Stored items:
___
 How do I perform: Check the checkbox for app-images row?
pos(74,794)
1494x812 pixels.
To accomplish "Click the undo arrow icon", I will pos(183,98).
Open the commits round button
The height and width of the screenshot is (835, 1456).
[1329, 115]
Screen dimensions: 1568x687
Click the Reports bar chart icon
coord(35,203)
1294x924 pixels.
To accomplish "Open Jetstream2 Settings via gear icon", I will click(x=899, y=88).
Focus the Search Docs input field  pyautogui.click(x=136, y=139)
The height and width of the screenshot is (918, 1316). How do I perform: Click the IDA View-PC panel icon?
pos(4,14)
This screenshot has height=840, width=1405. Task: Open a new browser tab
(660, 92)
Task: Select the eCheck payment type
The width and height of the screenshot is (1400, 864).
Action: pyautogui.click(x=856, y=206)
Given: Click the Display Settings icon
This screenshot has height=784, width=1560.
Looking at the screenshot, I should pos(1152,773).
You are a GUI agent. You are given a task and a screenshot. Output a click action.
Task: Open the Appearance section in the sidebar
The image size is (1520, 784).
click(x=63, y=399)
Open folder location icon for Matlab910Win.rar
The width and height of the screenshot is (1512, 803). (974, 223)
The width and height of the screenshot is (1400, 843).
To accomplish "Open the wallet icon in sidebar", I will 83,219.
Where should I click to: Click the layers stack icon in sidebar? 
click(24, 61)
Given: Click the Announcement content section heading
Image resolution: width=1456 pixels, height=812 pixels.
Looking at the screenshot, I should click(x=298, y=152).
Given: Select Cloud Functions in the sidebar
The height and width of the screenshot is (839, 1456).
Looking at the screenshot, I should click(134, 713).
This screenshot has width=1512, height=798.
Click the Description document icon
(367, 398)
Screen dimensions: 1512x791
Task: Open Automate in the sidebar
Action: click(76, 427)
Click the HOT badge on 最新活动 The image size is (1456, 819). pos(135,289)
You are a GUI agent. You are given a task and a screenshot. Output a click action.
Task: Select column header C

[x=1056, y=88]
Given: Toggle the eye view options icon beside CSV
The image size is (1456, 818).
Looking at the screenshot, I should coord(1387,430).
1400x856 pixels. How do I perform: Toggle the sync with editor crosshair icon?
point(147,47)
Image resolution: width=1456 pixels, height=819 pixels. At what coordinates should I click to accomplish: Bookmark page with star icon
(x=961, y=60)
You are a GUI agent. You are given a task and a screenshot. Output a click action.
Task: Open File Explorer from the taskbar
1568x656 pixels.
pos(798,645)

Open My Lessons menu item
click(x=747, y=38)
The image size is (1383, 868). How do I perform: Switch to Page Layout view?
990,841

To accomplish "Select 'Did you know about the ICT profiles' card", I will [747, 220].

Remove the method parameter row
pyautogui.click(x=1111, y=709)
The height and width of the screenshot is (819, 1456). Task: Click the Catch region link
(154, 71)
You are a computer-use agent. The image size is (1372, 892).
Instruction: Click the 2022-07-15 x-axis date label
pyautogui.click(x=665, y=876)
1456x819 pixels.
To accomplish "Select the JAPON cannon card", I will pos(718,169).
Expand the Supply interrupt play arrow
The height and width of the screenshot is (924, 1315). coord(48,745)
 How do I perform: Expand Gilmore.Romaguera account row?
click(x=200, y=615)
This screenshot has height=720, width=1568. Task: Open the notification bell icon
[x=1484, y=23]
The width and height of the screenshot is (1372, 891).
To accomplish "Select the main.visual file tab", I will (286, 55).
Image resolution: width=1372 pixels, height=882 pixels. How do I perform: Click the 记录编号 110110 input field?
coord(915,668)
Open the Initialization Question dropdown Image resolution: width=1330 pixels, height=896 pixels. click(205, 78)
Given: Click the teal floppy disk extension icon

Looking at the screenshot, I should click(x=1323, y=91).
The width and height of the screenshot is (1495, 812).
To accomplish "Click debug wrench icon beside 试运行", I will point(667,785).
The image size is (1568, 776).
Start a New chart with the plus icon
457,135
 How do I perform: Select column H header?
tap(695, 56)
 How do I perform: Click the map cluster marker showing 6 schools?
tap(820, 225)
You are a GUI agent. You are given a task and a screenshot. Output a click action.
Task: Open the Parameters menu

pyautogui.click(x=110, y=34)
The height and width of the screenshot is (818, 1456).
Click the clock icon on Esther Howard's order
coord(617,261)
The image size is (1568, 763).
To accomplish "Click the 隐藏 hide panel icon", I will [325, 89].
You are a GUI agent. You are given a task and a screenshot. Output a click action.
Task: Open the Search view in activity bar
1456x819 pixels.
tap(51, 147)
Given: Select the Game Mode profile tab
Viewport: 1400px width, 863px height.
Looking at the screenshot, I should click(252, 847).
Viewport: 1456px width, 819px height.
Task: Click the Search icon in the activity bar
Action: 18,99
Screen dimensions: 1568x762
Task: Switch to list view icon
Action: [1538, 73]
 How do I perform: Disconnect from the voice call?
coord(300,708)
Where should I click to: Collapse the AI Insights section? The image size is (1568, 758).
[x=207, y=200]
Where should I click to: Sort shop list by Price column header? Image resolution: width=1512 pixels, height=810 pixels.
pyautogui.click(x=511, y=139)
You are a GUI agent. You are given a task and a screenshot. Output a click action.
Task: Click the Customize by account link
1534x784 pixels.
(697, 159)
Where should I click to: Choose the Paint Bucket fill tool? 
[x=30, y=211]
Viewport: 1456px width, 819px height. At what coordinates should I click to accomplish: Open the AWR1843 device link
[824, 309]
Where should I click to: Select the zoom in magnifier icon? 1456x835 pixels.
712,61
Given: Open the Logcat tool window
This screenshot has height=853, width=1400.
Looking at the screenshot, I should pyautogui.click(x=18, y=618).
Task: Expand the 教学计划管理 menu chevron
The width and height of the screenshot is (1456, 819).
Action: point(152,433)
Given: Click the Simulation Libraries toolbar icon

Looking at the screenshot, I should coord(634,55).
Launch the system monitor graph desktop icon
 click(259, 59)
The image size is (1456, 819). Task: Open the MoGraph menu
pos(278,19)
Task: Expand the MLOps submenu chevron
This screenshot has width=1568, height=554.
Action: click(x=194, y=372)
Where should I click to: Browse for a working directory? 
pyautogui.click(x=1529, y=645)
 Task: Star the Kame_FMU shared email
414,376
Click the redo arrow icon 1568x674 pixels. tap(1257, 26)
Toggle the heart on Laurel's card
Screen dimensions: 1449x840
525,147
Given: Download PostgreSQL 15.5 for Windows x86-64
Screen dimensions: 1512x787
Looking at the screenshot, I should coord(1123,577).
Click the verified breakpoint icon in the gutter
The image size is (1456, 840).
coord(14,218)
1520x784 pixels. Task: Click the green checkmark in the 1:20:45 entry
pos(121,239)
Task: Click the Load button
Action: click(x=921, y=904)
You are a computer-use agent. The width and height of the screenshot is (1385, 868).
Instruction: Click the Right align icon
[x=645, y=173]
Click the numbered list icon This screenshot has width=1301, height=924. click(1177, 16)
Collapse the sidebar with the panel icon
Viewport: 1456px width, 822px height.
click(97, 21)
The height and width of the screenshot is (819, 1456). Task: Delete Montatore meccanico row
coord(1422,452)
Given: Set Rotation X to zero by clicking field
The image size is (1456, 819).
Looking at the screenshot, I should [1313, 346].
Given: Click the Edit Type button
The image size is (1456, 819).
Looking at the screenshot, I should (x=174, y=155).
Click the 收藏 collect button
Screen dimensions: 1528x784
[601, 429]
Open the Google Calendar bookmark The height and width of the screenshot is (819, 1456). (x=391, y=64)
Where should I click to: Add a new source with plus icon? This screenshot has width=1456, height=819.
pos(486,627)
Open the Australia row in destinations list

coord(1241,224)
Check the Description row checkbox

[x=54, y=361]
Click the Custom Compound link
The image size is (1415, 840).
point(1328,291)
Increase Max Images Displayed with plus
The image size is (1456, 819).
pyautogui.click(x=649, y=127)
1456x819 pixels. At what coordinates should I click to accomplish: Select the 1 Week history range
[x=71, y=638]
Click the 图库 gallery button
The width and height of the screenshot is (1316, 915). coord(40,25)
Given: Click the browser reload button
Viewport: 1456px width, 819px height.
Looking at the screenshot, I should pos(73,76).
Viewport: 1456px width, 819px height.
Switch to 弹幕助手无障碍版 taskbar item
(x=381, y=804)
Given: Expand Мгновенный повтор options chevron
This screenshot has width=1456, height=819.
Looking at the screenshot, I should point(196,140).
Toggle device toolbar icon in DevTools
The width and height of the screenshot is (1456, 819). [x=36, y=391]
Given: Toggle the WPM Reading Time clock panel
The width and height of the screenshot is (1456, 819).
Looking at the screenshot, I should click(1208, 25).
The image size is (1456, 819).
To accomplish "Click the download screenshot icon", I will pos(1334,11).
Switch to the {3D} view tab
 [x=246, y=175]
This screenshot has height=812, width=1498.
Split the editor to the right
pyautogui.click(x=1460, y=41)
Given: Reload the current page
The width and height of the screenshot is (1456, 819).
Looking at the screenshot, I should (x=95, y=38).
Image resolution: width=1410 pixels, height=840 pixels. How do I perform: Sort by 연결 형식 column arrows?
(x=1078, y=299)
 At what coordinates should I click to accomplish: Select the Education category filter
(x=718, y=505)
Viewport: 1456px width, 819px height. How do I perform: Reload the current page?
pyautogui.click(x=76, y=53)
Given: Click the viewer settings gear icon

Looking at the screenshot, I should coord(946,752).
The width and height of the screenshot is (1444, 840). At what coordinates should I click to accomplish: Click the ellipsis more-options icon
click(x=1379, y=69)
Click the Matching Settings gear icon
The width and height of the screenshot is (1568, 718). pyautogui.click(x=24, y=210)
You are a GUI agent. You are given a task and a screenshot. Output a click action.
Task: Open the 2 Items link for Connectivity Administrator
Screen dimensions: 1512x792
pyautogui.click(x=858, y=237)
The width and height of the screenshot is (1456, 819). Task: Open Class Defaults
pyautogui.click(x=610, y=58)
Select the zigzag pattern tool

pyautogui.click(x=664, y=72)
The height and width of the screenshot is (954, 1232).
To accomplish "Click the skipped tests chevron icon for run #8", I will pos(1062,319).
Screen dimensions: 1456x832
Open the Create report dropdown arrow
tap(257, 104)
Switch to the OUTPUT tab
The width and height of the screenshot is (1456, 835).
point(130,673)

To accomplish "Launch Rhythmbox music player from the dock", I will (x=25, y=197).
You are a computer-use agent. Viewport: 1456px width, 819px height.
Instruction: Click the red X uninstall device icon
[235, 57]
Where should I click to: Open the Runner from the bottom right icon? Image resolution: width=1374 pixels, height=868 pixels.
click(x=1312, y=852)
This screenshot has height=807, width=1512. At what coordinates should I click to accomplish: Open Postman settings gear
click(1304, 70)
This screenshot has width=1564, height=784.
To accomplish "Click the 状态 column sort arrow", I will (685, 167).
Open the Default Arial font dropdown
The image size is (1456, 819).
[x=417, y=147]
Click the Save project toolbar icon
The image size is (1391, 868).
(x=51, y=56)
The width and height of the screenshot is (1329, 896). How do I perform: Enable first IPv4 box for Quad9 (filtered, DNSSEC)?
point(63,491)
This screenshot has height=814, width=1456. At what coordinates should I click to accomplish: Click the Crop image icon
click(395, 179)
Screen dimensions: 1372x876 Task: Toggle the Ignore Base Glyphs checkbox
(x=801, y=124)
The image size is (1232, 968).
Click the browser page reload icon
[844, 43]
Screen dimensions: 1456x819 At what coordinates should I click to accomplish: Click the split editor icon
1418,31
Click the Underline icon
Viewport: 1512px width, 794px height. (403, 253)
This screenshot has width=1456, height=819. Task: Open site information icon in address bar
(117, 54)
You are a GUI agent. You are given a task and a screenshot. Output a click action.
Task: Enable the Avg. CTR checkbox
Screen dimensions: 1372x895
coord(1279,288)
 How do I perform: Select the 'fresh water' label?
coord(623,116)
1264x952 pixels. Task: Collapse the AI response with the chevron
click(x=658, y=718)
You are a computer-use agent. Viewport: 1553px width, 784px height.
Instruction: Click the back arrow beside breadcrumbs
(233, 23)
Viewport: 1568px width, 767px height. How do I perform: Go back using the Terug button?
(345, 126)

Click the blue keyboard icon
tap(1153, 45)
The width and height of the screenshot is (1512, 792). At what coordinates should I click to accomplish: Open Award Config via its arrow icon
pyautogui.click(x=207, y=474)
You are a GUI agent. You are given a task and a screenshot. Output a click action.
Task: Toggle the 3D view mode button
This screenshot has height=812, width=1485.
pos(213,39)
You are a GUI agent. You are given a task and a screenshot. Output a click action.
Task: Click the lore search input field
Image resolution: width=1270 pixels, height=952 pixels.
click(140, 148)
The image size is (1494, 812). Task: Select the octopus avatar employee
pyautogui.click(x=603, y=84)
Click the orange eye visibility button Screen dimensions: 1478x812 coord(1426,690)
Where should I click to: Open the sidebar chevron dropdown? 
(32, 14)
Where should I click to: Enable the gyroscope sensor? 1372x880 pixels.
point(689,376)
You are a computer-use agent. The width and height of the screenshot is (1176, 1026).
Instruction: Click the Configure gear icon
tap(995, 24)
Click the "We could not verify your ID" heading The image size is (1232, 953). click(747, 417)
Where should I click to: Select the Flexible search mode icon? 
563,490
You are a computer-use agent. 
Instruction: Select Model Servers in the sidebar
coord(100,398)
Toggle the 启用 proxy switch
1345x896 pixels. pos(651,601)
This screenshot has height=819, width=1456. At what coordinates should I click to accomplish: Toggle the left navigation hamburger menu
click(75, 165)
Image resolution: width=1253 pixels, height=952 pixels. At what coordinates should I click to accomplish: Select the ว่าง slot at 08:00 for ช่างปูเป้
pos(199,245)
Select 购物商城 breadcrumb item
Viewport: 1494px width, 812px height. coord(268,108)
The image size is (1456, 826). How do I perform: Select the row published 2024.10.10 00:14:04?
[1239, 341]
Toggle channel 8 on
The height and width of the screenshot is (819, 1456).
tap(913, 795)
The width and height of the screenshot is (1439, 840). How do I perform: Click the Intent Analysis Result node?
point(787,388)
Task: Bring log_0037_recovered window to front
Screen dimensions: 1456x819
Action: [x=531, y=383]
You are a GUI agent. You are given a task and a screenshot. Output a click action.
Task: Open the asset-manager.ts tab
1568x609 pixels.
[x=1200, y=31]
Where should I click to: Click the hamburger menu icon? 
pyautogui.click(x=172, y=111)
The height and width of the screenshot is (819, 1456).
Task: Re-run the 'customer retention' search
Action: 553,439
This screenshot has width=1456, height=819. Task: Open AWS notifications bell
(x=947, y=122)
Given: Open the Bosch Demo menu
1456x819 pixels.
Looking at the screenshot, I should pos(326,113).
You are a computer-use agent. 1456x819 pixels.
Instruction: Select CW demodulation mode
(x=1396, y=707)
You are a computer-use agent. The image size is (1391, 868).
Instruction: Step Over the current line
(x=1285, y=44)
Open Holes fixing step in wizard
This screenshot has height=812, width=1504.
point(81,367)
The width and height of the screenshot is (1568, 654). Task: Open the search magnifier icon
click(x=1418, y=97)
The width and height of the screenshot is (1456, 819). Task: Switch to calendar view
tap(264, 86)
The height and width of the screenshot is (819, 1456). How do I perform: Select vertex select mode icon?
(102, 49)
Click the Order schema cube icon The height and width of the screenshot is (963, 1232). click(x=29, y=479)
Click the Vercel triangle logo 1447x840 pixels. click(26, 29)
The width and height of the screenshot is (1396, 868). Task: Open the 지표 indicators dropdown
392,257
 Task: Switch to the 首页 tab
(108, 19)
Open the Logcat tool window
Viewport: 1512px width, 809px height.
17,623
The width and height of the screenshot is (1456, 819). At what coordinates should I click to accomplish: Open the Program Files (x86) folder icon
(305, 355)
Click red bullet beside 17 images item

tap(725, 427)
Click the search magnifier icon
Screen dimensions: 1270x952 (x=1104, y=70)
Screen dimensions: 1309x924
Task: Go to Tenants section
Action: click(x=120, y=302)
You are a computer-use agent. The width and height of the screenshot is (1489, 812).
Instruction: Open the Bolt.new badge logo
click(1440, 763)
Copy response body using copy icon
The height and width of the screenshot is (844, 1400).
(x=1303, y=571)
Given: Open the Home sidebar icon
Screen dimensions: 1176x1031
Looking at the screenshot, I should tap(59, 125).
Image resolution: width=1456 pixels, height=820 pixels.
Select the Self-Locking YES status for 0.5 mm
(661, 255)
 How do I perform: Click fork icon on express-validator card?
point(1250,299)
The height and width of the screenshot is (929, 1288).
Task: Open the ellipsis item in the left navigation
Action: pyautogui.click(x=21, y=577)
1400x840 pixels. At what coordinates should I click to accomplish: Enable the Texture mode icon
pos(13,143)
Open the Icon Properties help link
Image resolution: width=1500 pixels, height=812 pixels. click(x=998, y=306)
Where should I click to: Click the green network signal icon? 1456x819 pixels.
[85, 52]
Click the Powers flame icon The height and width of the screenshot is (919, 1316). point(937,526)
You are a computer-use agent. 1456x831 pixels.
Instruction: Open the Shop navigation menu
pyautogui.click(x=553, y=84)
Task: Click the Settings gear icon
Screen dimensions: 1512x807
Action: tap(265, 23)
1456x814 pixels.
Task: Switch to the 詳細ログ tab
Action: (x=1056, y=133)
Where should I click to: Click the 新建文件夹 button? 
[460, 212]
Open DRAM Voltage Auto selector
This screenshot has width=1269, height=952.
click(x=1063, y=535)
___
REQUIRED ACTION
All lines above with the word "heading" need to be reported.

ANSWER TO THIS EXERCISE
Given: Click the Announcement content section heading
Click the "We could not verify your ID" heading The image size is (1232, 953). click(747, 417)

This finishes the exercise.